Although isoquinoline and belladine-type alkaloids have been the subject of biological studies [19,20,21], research on the biological activity of norbelladine-type alkaloids remains limited. In a previous report, we uncovered that norbelladine and some O-methylated derivatives displayed anti-hepatocarcinoma activity, anti-BuChE, and anti-dengue virus activity [18]. To advance the characterization of norbelladine as a scaffold for drug development and to increase the biological properties of norbelladine derivatives, we methylated the ethylamine chain of these analogs and studied their biological properties. We investigated their anti-BuChE and anti-AChE properties as well as their toxicity and antiviral properties. Since plants usually do not store intermediate substances in an extractable amount, we produced these compounds through chemical synthesis. Figure 1 illustrates the chemical structure of the novel N-methylated derivatives of norbelladine that were synthesized and tested in this study.
2. Results
2.1. Cytotoxic Activity
The cytotoxicity of norbelladine derivatives was evaluated against cancer cell lines derived from hepatocarcinoma (Huh7), adenocarcinoma (HCT-8), and acute myeloid leukemia (THP-1) following a 72 h treatment (Figure 2). HCT-8 cells showed low sensitivity to the compounds at concentrations ranging between 4 and 500 µM (Figure 2B). Norbelladine displayed modest cytotoxic activity toward THP-1 and Huh7 cells (Figure 2A,C). The N-methylation of norbelladine resulted in a slight decrease in the CC50 values for both cell lines (from 233 to 386 in Huh7, and from 148 to 227 µM in THP-1; Table 1). The O and O,N-di- and trimethylated derivatives were largely non-cytotoxic since the CC50 was not reached at 500 µM, except for 4′-O,N-dimethylnorbelladine (CC50 = 460.5 µM against Huh7 cells).
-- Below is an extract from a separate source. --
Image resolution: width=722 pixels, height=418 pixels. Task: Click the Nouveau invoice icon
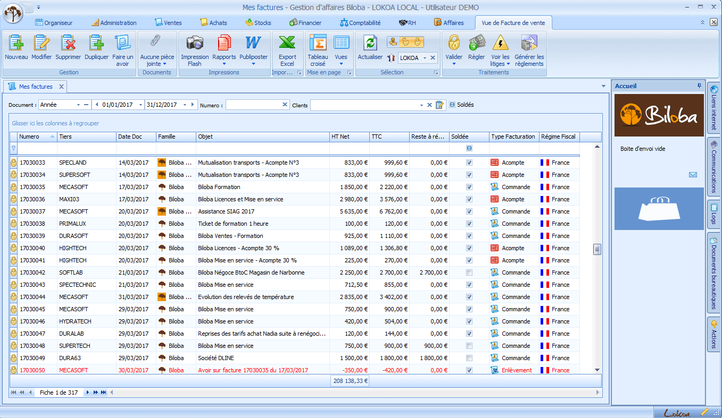16,43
Overall, these results suggest that norbelladine derivatives are generally poorly cytotoxic to these cell lines, with norbelladine itself showing some anticancer activity, and that N-methylation does not significantly enhance this activity.
2.2. Antiviral Activity
Previous studies have shown that norbelladine and its O-methylated derivatives possess detectable antiviral activity [18]. In this study, we evaluated the impact of N-methylation on the antiviral activity against flavivirus, lentivirus, and coronavirus (Figure 3, Table 1). Dengue virus reporter vector (DENV), pseudotyped human immunodeficiency virus (HIV-1), and wild-type human betacoronavirus OC43 (OC43) were used as representative models for their respective virus families.
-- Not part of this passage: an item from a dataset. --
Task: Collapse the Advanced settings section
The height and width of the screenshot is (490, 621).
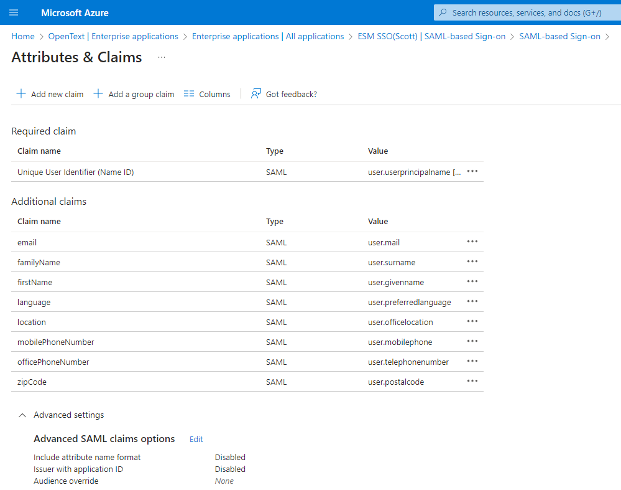Action: pyautogui.click(x=22, y=415)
We confirmed that norbelladine-type alkaloids exhibit activity against DENV (Figure 3A) and HIV-1 infection (Figure 3B). Norbelladine, N-methylnorbelladine, 4′-O-methylnorbelladine, and 4′-O,N-dimethylnorbelladine were the most potent molecules against DENV replication with EC50 values ranging from 67.74 to 95.76 µM and selectivity index (SI) between 3.2 and >6.28 (Table 1). N-methylnorbelladine was more selective than norbelladine due to decreased cytotoxicity (SI of 5.7 vs. 3.3, respectively). Other derivatives had EC50 values exceeding 100 µM. N-methylation led to an increase in EC50 for 4′-O-methylnorbelladine and 3′,4′-O-dimethylnorbelladine, while it had minimal effect on other molecules.
For HIV-1, norbelladine and N-methylnorbelladine were the most active compounds, with EC50 values ranging between 66.89 and 42.28 µM, respectively. N-methylation led to an increased selectivity (from 2.22 to 5.36) (Figure 3B, Table 1). In the case of 3′-O-methylated derivatives, N-methylation resulted in an increased EC50 (Table 1).
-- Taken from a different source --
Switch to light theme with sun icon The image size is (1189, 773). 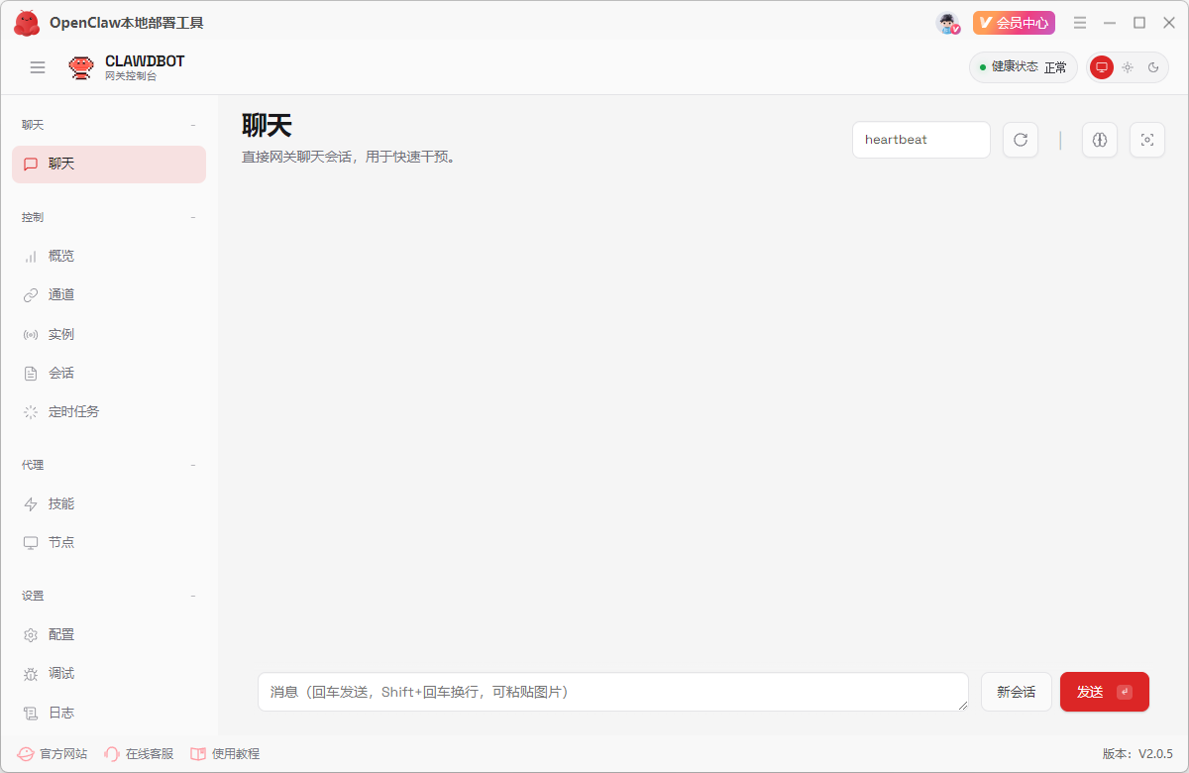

We also uncovered that norbelladine derivatives inhibited betacoronavirus replication (Figure 3C, Table 1). The most potent compounds were 4′-O,N-dimethylnorbelladine, followed by norbelladine, 4′-O-dimethylnorbelladine, and N-methylnorbelladine, with EC50 values ranging between 42.37 and 66.77 µM, and SI values between >11.81 and >7.49. N-methylation of derivatives had no consistent impact on anticoronaviral activity.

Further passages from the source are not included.